Um centro de referência em neurologia postou que esse transtorno não é um mau funcionamento no cérebro, mas sim uma forma diferente de agir.

As conexões entre os neurônios (sinapses), tornam-se menos efetivas levando aos circuitos cerebrais, respostas inadequadas a diferentes situações. Especialmente naquilo que se chama de funções executivas, ou seja, na capacidade de operacionalizar as respostas adequadas ao estímulo.

Por exemplo, responder no momento apropriado, esperar a sua vez, impulsividade nos atos, capacidade de atenção.

Em nota, o Blog Cognitivo, traz outras áreas afetadas por esse transtorno.

Foco e concentração; regulação emocional; organização; planejamento; iniciativa e persistência; capacidade de solucionar problemas; gerenciamento de tempo.

Outra característica do TDAH é a insubordinação diante de ordens e regras. Pessoas com esse quadro tendem a agir sem pensar nas consequências e costumam apresentar temperamento explosivo.

Outros problemas decorrentes dessa condição clínica são: frequente procrastinação; instabilidade de humor; déficit na autoestima; sentimentos de culpa e raiva; isolamento social; autossabotagem; comportamentos e atitudes de risco.

Menos rótulos e Mais compreensão

Um dos trechos importantes do conteúdo é o que retrata as consequências do velho preconceito e também do pré conceito.

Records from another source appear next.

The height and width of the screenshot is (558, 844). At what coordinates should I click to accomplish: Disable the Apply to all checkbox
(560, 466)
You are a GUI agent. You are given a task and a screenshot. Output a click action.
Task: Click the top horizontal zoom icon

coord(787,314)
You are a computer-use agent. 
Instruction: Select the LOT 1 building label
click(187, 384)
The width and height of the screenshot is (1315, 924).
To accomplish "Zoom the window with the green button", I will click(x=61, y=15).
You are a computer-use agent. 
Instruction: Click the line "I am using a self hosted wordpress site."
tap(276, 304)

O blog diz que, em razão dos rótulos recebidos ao longo da vida, o indivíduo com TDAH é guiado por dificuldades interpessoais e expectativas de fracasso.

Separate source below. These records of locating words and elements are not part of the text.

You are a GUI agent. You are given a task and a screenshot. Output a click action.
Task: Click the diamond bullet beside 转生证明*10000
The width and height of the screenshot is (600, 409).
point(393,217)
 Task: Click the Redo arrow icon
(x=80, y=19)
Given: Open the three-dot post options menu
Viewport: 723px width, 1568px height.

Em geral, o indício que se destaca é a desatenção. Quando não diagnosticada, a pessoa pode ser julgada como “preguiçosa” e “desinteressada”.

Esse comportamento social é prejudicial à autoestima e à autoconfiança, pois leva o indivíduo a acreditar que tais defeitos são parte de sua personalidade.

Outro ponto evidente é a necessidade constante de receber estímulos e manter-se ativo e envolvido em algo novo. Isso ocorre porque pessoas com TDAH têm sérias dificuldades para preservar o interesse por muito tempo.

Os resultados disso são a troca frequente de empregos, a instabilidade nos relacionamentos, a falta de persistência para alcançar objetivos, a má gestão financeira, entre outros problemas.

A página Vamos falar de TDAH?, também levantou os malefícios dos rótulos.

“Antes de rotular uma pessoa que tem algum transtorno (independente de ser TDAH ou não), lembre-se que estamos lidando com pessoas e elas são dotadas de qualidades e pontos de melhoria, paralelamente.”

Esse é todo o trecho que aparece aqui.